Para que os bancos façam uma adequada operacionalização da garantia pública e para assegurar que não a ameaça a estabilidade da banca nem a solvabilidade dos jovens, o BdP colocou em consulta pública, até 29 de novembro, o projeto de aviso que tem como objetivo “estabelecer os requisitos que as instituições de crédito aderentes ao protocolo com a Direção-Geral do Tesouro e Finanças devem observar na divulgação de informação sobre o regime da garantia pessoal do Estado”.
O documento diz que os bancos que adiram à garantia pública devem adotar, “com a máxima celeridade, as diligências necessárias para dar cumprimento” aos deveres de prestação de informação aos clientes. Para o regulador e supervisor bancário, a informação aos clientes é "necessária para uma adequada implementação do regime da garantia pessoal do Estado, que não ponha em causa a solvabilidade dos clientes, nem comprometa a estabilidade financeira".

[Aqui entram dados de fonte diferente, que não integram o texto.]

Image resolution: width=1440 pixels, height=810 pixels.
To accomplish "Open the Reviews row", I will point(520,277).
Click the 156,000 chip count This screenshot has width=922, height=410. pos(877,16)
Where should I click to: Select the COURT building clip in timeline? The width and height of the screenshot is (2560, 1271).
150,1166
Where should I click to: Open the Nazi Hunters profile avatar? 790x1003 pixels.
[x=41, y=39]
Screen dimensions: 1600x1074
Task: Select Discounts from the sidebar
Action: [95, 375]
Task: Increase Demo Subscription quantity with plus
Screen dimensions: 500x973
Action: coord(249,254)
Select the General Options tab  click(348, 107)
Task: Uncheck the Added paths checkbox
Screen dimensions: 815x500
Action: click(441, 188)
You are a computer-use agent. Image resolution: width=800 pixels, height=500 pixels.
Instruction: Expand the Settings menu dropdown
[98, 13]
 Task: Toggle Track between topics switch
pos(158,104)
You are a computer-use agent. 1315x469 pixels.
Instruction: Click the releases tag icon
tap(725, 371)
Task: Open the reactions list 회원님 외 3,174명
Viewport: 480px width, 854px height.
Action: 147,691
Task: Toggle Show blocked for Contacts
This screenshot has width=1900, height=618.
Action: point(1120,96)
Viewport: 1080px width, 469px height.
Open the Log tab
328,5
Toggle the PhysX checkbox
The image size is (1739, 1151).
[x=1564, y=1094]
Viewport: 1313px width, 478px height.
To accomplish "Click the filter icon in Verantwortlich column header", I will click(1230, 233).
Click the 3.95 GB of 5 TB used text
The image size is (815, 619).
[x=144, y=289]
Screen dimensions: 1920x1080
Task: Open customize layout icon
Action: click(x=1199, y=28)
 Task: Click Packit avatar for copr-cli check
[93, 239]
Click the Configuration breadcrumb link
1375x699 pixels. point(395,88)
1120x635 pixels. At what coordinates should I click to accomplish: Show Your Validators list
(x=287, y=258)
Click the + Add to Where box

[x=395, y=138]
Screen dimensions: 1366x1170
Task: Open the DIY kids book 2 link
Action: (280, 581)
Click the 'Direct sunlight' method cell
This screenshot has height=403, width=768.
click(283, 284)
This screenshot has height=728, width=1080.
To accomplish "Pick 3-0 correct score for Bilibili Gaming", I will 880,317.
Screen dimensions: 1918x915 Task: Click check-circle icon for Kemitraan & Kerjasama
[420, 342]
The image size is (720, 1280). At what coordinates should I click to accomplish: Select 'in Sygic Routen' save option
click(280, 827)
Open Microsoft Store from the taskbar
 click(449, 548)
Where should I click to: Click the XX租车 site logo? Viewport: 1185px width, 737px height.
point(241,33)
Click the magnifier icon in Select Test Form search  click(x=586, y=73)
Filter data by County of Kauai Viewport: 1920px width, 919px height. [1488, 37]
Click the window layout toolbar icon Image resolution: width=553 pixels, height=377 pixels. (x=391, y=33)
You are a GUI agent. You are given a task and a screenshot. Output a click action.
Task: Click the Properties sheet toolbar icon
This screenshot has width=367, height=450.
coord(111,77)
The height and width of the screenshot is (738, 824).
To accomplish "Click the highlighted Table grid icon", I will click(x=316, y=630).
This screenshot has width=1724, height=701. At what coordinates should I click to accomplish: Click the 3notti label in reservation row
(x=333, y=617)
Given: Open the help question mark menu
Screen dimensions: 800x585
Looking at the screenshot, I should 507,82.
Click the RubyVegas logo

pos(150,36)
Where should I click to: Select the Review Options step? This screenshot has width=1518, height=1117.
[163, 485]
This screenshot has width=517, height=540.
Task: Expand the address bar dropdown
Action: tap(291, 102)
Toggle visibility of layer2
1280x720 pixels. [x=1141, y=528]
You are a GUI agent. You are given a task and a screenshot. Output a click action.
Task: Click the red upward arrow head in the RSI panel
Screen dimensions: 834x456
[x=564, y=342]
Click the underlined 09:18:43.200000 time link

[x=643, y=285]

A garantia pública para crédito habitação para a primeira casa de jovens entre os 18 e os 35 anos permitirá ao Estado garantir, enquanto fiador, até 15% do valor da transação, estando abrangidas compras até 450 mil euros e jovens que não obtenham rendimentos superiores ao do oitavo escalão do IRS (81.199 euros de rendimento coletável anual). De notar ainda que garantia pessoal do Estado vigora durante 10 anos a contar da celebração do contrato de crédito.
Desde que esta medida foi apresentada pelo Governo, o BdP alertou publicamente, várias vezes, que os bancos não podem aliviar o cumprimento das regras de concessão deste crédito mesmo com a garantia pública. Mário Centeno explicou que o BdP é sempre favorável a medidas que ajudem a população mais jovem a aceder a habitação, mas é preciso “cautela”. Por um lado, disse, para garantir a estabilidade do setor financeiro e, por outro lado, para garantir que os clientes têm capacidade de pagar a dívida.